From: Eli Zaretskii <eliz <at> gnu.org>
To: Dmitry Gutov <dmitry <at> gutov.dev>
Cc: Paul Eggert <eggert <at> cs.ucla.edu>, stefankangas <at> gmail.com,
 66020 <at> debbugs.gnu.org, monnier <at> iro.umontreal.ca
Subject: Re: bug#66020: (bug#64735 spin-off): regarding the default for
 read-process-output-max
Date: Sun, 24 Sep 2023 08:29:37 +0300
> Date: Sun, 24 Sep 2023 00:51:28 +0300
> From: Dmitry Gutov <dmitry <at> gutov.dev>
> Cc: 66020 <at> debbugs.gnu.org, monnier <at> iro.umontreal.ca, stefankangas <at> gmail.com
> 
> But it seems I've found an answer to one previous question: "can we find 
> out how much is already buffered in advance?"
> 
> The patch below asks that from the OS (how portable is this? not sure) 
> and allocates a larger buffer when more output has been buffered.

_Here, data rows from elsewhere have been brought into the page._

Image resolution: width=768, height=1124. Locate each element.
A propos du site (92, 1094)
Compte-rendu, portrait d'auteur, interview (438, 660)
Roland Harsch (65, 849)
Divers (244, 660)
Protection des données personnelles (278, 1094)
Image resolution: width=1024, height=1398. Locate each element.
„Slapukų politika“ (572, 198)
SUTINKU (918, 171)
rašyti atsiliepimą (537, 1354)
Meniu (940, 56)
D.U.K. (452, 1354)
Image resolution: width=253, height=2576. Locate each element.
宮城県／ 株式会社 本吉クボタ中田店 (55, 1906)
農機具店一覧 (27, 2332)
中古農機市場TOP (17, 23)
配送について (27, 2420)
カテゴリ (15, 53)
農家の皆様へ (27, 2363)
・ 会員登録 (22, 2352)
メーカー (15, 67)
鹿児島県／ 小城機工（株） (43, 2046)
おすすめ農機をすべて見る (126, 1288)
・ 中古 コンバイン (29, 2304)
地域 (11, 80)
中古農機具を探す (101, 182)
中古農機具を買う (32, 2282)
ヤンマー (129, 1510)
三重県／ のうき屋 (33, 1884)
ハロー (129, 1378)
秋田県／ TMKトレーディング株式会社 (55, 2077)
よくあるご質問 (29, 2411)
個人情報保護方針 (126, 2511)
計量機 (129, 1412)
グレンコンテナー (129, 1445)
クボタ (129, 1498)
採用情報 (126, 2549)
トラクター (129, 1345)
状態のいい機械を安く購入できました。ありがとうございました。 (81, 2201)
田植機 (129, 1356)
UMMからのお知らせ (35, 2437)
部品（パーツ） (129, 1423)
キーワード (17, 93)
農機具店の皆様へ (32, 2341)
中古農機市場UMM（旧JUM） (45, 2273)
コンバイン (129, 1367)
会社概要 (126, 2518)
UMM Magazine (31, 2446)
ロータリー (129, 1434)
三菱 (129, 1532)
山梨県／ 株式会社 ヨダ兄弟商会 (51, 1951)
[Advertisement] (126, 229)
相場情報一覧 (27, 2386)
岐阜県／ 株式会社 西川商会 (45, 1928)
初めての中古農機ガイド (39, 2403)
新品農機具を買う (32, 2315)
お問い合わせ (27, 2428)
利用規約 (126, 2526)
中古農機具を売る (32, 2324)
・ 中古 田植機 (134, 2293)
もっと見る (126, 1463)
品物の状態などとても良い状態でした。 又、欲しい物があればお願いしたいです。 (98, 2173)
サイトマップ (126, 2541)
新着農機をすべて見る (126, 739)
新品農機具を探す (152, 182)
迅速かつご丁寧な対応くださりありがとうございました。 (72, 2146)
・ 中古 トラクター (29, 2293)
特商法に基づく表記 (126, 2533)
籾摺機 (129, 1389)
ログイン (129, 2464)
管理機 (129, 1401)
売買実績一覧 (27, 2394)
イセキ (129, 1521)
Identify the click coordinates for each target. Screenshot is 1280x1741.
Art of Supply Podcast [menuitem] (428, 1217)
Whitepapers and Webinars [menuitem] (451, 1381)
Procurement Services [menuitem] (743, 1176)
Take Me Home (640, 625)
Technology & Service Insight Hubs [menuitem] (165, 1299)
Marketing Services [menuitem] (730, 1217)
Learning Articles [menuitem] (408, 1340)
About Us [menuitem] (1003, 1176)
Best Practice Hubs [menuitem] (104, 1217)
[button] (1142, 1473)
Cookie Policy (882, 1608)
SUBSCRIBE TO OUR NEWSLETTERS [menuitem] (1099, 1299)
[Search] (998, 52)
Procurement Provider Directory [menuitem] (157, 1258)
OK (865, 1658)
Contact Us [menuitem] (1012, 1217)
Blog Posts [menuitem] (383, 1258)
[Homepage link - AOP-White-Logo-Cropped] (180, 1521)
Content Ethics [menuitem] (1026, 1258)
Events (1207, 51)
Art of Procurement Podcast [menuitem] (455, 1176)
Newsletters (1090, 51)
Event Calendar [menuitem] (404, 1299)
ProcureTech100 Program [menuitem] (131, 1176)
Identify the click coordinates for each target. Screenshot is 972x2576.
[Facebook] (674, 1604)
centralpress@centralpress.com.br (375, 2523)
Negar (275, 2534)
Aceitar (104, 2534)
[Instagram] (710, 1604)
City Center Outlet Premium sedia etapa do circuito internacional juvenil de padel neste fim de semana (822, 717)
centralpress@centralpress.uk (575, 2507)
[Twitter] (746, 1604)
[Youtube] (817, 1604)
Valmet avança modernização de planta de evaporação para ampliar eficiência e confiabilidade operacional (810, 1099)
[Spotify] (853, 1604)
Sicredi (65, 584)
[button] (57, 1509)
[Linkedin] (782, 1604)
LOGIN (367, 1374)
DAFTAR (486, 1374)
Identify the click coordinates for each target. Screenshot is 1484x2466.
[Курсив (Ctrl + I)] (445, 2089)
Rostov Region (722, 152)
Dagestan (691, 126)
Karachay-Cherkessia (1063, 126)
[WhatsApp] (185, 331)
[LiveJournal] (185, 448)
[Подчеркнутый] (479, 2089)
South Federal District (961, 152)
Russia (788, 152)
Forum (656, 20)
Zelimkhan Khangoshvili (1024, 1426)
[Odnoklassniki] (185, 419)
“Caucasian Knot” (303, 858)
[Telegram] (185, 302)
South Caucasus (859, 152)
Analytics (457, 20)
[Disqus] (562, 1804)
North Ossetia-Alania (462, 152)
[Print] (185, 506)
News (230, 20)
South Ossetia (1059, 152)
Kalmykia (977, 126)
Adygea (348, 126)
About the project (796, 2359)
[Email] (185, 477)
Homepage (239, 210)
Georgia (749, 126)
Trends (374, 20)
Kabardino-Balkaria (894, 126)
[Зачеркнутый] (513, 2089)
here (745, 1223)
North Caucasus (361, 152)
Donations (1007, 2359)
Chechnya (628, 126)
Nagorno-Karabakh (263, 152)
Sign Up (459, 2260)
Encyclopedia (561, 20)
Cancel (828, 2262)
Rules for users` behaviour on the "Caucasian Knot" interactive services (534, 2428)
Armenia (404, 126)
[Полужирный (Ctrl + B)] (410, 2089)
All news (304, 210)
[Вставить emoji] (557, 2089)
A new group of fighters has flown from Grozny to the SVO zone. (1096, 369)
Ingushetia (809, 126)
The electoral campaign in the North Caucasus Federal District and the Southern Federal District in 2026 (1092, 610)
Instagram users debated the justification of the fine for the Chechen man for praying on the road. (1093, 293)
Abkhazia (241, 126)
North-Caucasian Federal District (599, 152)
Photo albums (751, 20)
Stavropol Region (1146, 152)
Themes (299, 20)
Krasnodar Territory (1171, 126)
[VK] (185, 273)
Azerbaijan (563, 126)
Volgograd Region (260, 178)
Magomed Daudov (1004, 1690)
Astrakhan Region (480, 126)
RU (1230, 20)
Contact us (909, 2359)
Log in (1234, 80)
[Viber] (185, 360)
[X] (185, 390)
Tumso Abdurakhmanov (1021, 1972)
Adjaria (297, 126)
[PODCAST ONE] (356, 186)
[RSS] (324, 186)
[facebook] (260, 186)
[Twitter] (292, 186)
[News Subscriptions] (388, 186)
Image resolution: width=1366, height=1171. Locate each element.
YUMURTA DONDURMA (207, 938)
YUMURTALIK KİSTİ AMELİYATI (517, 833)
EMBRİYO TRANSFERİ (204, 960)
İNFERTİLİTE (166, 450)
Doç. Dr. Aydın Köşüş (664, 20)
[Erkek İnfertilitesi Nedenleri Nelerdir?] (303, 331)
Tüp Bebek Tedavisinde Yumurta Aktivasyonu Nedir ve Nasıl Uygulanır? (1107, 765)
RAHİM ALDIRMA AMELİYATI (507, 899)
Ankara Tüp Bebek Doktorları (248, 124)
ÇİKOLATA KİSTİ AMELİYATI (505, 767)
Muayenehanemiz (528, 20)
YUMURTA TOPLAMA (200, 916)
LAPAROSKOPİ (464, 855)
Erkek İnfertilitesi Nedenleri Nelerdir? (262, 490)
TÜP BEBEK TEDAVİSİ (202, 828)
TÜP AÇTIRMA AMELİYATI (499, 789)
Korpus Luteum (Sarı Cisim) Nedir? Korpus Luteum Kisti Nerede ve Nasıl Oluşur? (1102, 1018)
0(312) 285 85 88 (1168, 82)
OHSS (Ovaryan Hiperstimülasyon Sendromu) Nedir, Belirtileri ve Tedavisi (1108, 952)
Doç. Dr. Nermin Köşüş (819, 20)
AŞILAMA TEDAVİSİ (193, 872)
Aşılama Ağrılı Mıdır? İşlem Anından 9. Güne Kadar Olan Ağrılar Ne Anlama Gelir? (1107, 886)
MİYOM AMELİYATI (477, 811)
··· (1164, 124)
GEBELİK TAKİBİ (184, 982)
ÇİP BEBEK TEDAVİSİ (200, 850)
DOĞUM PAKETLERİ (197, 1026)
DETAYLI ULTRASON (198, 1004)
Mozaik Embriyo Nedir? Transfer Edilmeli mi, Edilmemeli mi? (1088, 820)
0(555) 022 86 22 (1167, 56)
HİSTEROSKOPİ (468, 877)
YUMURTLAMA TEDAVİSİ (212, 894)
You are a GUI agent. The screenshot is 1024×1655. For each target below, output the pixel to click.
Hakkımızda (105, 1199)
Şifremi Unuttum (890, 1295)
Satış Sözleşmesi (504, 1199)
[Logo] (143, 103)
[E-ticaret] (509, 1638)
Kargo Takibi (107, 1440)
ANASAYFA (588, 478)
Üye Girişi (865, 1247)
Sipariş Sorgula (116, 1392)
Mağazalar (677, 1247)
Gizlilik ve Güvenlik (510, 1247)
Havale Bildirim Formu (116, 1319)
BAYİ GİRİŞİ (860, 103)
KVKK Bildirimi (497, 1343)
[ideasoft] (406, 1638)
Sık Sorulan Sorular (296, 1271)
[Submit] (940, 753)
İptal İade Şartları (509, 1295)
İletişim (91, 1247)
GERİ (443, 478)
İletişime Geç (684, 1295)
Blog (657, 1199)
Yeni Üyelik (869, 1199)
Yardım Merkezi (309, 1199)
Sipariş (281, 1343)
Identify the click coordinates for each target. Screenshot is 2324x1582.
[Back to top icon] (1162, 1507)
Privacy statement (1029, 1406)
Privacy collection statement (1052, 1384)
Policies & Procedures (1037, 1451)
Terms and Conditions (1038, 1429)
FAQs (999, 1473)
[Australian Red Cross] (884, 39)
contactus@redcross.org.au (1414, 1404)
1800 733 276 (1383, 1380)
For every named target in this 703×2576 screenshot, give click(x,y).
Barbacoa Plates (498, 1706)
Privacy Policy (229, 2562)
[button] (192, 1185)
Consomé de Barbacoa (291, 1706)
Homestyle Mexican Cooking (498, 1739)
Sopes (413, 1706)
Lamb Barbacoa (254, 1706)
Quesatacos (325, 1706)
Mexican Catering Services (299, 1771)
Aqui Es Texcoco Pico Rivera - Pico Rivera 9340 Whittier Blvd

If we 
> keep OS's default value of pipe buffer size (64K on Linux and 16K-ish on 
> macOS, according to 
> https://unix.stackexchange.com/questions/11946/how-big-is-the-pipe-buffer), 
> that means auto-scaling the buffer on Emacs's side depending on how much 
> the process outputs. The effect on performance is similar to the 
> previous (looping) patch (0.70 -> 0.65), and is comparable to bumping 
> read-process-output-max to 65536.
> 
> So if we do decide to bump the default, I suppose the below should not 
> be necessary. And I don't know whether we should be concerned about 
> fragmentation: this way buffers do get allocates in different sizes 
> (almost always multiples of 4096, but with rare exceptions among larger 
> values).
> 
> diff --git a/src/process.c b/src/process.c
> index 2376d0f288d..13cf6d6c50d 100644
> --- a/src/process.c
> +++ b/src/process.c
> @@ -6137,7 +6145,18 @@
>     specpdl_ref count = SPECPDL_INDEX ();
>     Lisp_Object odeactivate;
>     char *chars;
> 
> +#ifdef USABLE_FIONREAD
> +#ifdef DATAGRAM_SOCKETS
> +  if (!DATAGRAM_CHAN_P (channel))
> +#endif
> +    {
> +      int available_read;
> +      ioctl (p->infd, FIONREAD, &available_read);
> +      readmax = MAX (readmax, available_read);
> +    }
> +#endif
> +
>     USE_SAFE_ALLOCA;
>     chars = SAFE_ALLOCA (sizeof coding->carryover + readmax);
> 
> What do people think?

I think we should increase the default size, and the rest (querying
the system about the pipe size) looks like an unnecessary complication
to me.

I've added Paul Eggert to this discussion, as I'd like to hear his
opinions about this stuff.




This bug report was last modified 239 days ago.